Why does this proven technique fail in the Cloud, and what are the effective alternatives?

The Trap: Hash Tables and Distributed Processing

In a classic SAS© 9 environment (SMP), the Data Step executes sequentially on a single processor. The hash table keeps track of unique keys seen since the beginning of the file.

In CAS (MPP - Massively Parallel Processing), execution is fundamentally different:

  1. Your data is partitioned across multiple nodes (workers) and threads.

  2. The Data Step executes in parallel on each thread.

  3. Each thread has its own local instance of the Hash Table.

The problem: If the duplicate of key "A" is on Thread 1 and the original is on Thread 2, their respective Hash Tables do not communicate. Each thread will think it has a unique key. Result: duplicates persist in the final consolidated table.

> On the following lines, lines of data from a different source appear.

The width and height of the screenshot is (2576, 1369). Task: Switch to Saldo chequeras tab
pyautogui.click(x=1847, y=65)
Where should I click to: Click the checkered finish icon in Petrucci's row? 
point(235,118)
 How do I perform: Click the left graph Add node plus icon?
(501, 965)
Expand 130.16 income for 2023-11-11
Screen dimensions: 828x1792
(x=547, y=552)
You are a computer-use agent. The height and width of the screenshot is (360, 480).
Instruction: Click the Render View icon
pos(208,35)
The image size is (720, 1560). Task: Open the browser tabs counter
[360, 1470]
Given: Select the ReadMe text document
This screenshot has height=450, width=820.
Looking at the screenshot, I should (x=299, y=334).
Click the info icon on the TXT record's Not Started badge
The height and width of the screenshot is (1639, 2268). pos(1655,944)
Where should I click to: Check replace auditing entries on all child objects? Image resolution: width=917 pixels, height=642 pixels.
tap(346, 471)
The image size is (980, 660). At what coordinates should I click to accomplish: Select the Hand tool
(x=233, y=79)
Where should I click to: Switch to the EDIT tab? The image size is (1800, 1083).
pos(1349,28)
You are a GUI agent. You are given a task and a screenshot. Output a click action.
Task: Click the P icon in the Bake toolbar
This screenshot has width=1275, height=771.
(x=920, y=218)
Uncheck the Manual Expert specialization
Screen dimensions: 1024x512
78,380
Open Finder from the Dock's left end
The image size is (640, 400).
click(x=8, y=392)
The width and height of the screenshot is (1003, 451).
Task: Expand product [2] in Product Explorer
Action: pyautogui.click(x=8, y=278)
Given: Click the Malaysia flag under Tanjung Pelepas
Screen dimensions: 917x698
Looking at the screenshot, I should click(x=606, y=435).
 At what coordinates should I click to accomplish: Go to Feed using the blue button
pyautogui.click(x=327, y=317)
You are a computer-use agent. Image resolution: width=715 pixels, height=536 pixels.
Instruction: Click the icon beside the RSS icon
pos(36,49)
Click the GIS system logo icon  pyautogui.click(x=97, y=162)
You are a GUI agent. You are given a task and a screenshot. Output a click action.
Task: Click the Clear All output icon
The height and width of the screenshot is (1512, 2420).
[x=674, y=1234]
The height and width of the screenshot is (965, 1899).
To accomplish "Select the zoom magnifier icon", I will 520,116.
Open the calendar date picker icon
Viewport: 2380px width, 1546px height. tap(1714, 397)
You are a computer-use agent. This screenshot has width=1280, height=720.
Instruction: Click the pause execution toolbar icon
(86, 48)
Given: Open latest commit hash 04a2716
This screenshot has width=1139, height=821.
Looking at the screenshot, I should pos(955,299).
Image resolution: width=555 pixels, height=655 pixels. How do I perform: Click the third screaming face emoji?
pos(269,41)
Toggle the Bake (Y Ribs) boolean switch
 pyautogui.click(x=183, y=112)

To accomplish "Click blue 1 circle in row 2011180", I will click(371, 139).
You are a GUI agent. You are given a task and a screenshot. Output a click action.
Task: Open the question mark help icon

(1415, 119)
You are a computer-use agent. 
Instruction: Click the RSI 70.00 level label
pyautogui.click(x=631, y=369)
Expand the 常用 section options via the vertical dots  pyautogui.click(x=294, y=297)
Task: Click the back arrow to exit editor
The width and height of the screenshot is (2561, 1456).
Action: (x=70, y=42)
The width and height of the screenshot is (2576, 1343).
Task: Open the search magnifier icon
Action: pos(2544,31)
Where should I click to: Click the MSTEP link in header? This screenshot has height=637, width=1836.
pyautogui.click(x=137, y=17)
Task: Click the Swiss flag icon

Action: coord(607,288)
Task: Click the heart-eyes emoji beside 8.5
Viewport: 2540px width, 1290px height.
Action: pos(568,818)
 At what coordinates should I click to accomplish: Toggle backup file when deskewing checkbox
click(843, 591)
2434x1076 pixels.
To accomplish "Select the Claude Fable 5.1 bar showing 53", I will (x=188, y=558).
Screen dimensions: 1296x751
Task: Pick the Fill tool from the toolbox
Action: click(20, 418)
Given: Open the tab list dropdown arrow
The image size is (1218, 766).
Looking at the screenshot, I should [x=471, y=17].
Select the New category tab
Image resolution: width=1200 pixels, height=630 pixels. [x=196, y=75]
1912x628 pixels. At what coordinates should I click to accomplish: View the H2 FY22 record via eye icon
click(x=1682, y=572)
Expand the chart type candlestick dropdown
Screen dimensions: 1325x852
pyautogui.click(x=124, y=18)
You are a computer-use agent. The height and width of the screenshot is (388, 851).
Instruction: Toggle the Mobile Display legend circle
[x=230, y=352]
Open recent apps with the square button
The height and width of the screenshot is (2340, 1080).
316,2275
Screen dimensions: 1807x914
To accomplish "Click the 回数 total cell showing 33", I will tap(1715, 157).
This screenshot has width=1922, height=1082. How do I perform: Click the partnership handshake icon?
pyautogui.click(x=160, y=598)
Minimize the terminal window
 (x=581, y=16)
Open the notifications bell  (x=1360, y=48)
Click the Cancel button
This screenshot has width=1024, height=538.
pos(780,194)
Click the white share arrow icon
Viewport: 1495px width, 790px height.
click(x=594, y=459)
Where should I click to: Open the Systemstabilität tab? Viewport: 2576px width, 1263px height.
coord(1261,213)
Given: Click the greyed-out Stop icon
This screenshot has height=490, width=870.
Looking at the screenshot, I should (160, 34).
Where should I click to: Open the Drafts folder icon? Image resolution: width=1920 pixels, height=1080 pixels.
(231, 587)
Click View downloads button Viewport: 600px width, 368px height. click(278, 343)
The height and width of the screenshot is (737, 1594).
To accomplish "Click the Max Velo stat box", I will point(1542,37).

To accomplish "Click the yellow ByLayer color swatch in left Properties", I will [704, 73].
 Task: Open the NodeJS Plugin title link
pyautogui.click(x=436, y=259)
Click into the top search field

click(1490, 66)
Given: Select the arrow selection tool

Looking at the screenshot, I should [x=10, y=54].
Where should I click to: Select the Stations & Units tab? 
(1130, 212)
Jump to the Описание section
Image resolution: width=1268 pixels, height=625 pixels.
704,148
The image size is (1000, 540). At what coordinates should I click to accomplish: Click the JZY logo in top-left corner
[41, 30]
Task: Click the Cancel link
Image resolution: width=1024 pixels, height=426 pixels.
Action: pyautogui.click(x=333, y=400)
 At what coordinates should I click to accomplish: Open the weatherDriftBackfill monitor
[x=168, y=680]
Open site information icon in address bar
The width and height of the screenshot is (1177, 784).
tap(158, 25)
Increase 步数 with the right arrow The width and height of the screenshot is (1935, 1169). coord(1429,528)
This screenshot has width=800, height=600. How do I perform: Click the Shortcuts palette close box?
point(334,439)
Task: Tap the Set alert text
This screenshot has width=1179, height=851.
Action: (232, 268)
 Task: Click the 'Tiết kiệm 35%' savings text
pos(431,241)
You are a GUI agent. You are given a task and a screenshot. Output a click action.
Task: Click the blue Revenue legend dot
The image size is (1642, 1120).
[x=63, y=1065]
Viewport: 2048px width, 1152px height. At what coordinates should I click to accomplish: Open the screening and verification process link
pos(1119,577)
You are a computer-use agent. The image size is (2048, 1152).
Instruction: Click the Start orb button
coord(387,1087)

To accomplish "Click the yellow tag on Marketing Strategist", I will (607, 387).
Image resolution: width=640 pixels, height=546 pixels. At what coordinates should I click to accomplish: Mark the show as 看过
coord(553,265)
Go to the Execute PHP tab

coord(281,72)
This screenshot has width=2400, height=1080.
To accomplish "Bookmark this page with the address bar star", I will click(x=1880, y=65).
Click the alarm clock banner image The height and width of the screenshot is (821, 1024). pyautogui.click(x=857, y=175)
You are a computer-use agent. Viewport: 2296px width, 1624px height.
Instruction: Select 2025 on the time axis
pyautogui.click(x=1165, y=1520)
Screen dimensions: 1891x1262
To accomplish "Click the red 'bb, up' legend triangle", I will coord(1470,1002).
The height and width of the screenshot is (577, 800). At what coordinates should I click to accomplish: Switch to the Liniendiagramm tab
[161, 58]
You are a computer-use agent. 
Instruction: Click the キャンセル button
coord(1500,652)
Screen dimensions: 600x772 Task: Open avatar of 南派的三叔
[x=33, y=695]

Solution 1: The native method (Recommended)

The most efficient way to deduplicate in Viya is to use the dedicated CAS action. It is optimized for the distributed engine and handles the data shuffling necessary to compare records between nodes.

Use the deduplication.deduplicate action via PROC CAS:

1PROC CAS;
2 deduplication.deduplicate /
3 TABLE={caslib="casuser", name="ma_table_source", groupBy={"var_cle1", "var_cle2"}}
4 noDuplicateKeys=true
5 casOut={name="ma_table_dedoublonnee", caslib="casuser", replace=true};
6QUIT;
Advantage: Maximum performance.

Note: The groupBy option defines the deduplication keys.

Solution 2: The PROC SORT surprise

Contrary to popular belief, the good old PROC SORT with the NODUPKEY option is very efficient in CAS.

The CAS engine intercepts the PROC SORT syntax and translates it into optimized distributed operations. It does not bring the data locally to sort it; everything happens in memory on the cluster.

1 
2PROC SORT
3DATA=casuser.ma_table_source out=casuser.ma_table_dedoublonnee nodupkey;
4 
5BY var_cle1 var_cle2;
6 
7RUN;
8 
Verdict: Tests show that this method is almost as fast as the deduplicate action. It is often the best choice for migrating existing code without complex re-writing.

Solution 3: The Data Step with BY group

If you absolutely want to use a Data Step, you must abandon the Hash Table logic and return to the sequential BY + FIRST. logic.

Why does this work without prior sorting? In CAS, the BY statement forces a data reorganization: the controller ensures that all rows with the same BY key are sent to the same thread (grouping).

1DATA casuser.ma_table_dedoublonnee;
2 SET casuser.ma_table_source;
3 BY var_cle1 var_cle2;
4 IF first.var_cle2; /* Garde la première occurrence */
5RUN;
Caution: Although functional, this method involves massive data movement (network shuffle) to group keys, which can be less performant than the dedicated action for very large volumes.

Single-threaded: Forcing execution on a single thread (/single=yes) would solve the Hash Table problem, but would kill performance by negating the entire purpose of Viya's parallel processing.

Summary

MethodPerformanceComplexityVerdict
Hash TablesHighMediumTo avoid for deduplication (risk of logical error in distributed processing).
CAS Action (deduplicate)⭐⭐⭐MediumThe Best for native CASL scripts.
PROC SORT (nodupkey)⭐⭐½LowIdeal for compatibility and simplicity.
Data Step (By Group)⭐⭐Low⚠️ Functional, but beware of network cost.